Similar steps are repeated to apply a donor sheet to the plate cylinder over the receptor sheet. That is, with the dispenser in its retracted position, the applicator bar is rotated to position the third blade clamp adhered thereto opposite the plate cylinder and the plate cylinder is rotated to position the void space thereof opposite the third blade clamp. Also, proofing material is fed from the supply roll so that the leading edge thereof is introduced into the space between the plate cylinder and the third blade clamp. Next, the dispenser is moved to its extended position thereby moving third or operative blade clamp to the void space on the plate cylinder, the third blade clamp being magnetically attracted to that cylinder and released by the applicator bar. The dispenser is then moved to its retracted position and the applicator bar is rotated to position the fourth blade clamp opposite the plate cylinder.
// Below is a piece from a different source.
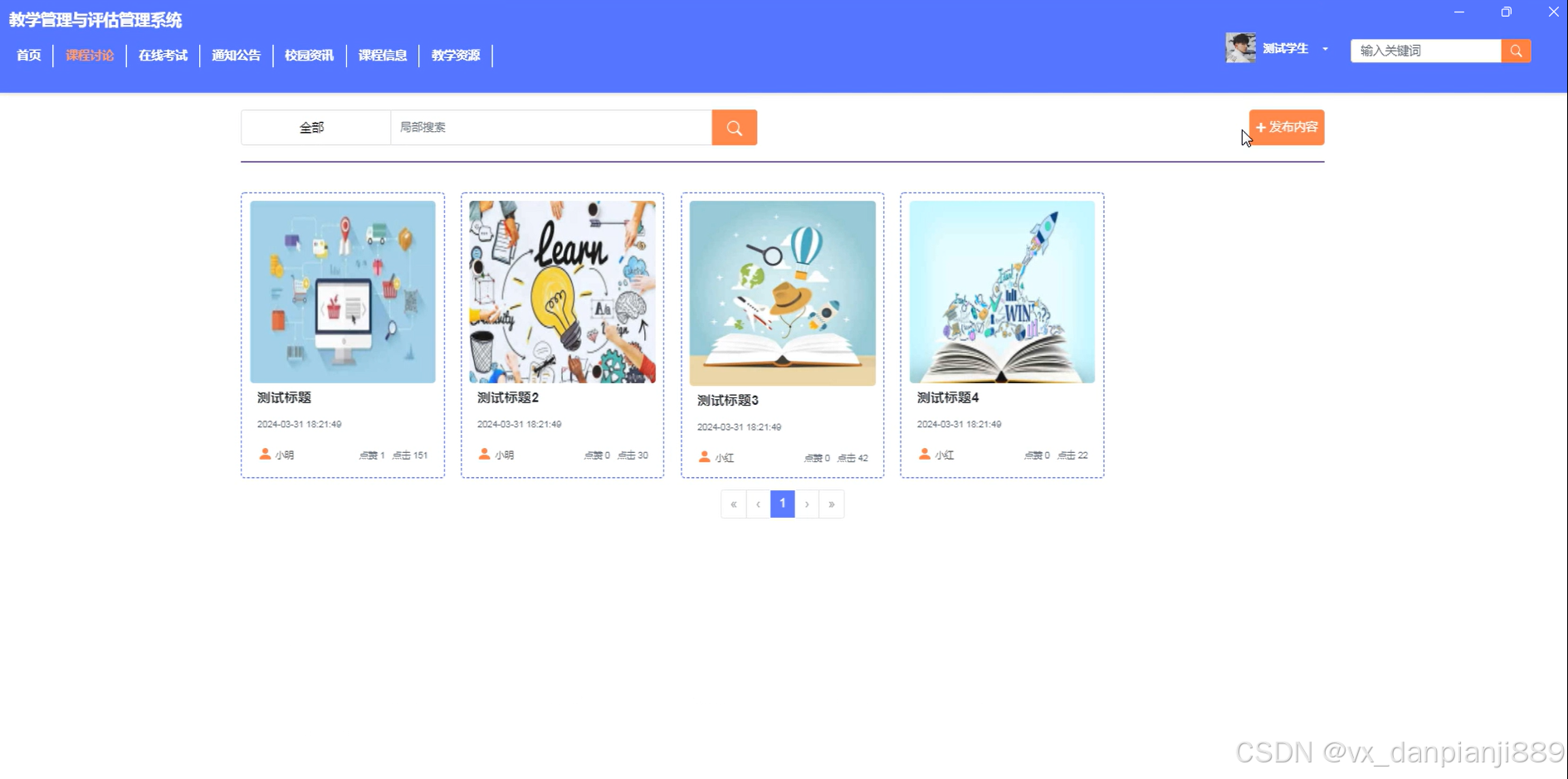Go to the previous page arrow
At the same time, the plate cylinder is rotated while additional proofing material is fed from the supply roll to the plate cylinder so that additional material overlies the just-applied receptor sheet.

Rotation of the plate cylinder is stopped when the void space thereon is disposed opposite the fourth blade clamp at which point the dispenser is again moved to its extended position so that the fourth blade clamp is released from the applicator bar to the plate cylinder thereby clamping the sheet material to the plate cylinder. Following retraction of the dispenser, the cutting device is activated to sever the sheet material just behind the fourth blade clamp thereby separating the outer layer of sheet material wrapped around the plate cylinder, which constitutes a donor sheet, from the supply roll which roll may then be rotated in the opposite direction to remove the leading edge of the roll supply from the vicinity of the plate cylinder.

With the donor and receptor sheets firmly clamped to the plate cylinder, the proofing apparatus can now be operated to process the sheets in a manner known in the art.

After the proofing operation is completed, the blade dispenser may be operated to remove the blade clamps, in reverse order, from the plate cylinder so as to release only the donor sheet or both sheets from the cylinder. That is, with the dispenser in its retracted position and with one of the magnets on the applicator bar facing the plate cylinder, the plate cylinder is rotated to position the fourth blade clamp opposite the applicator bar and the dispenser is moved to its extended position. If the magnets on the applicator bar are electromagnets, the operative magnet is energized and produces a magnetic field that is stronger than that of the magnetized plate cylinder. Resultantly, the fourth blade clamp becomes attracted to that magnet so that when the dispenser is retracted, the fourth blade clamp is pulled away from the plate cylinder thereby releasing the trailing end of the outer donor sheet. The plate cylinder is then rotated to position the third blade clamp opposite the applicator bar and the applicator bar is rotated to orient a second electromagnet opposite the plate cylinder. Then, the dispenser is extended again and that electromagnet is energized to pick up the third blade clamp from the plate cylinder thereby releasing the leading end of the donor sheet.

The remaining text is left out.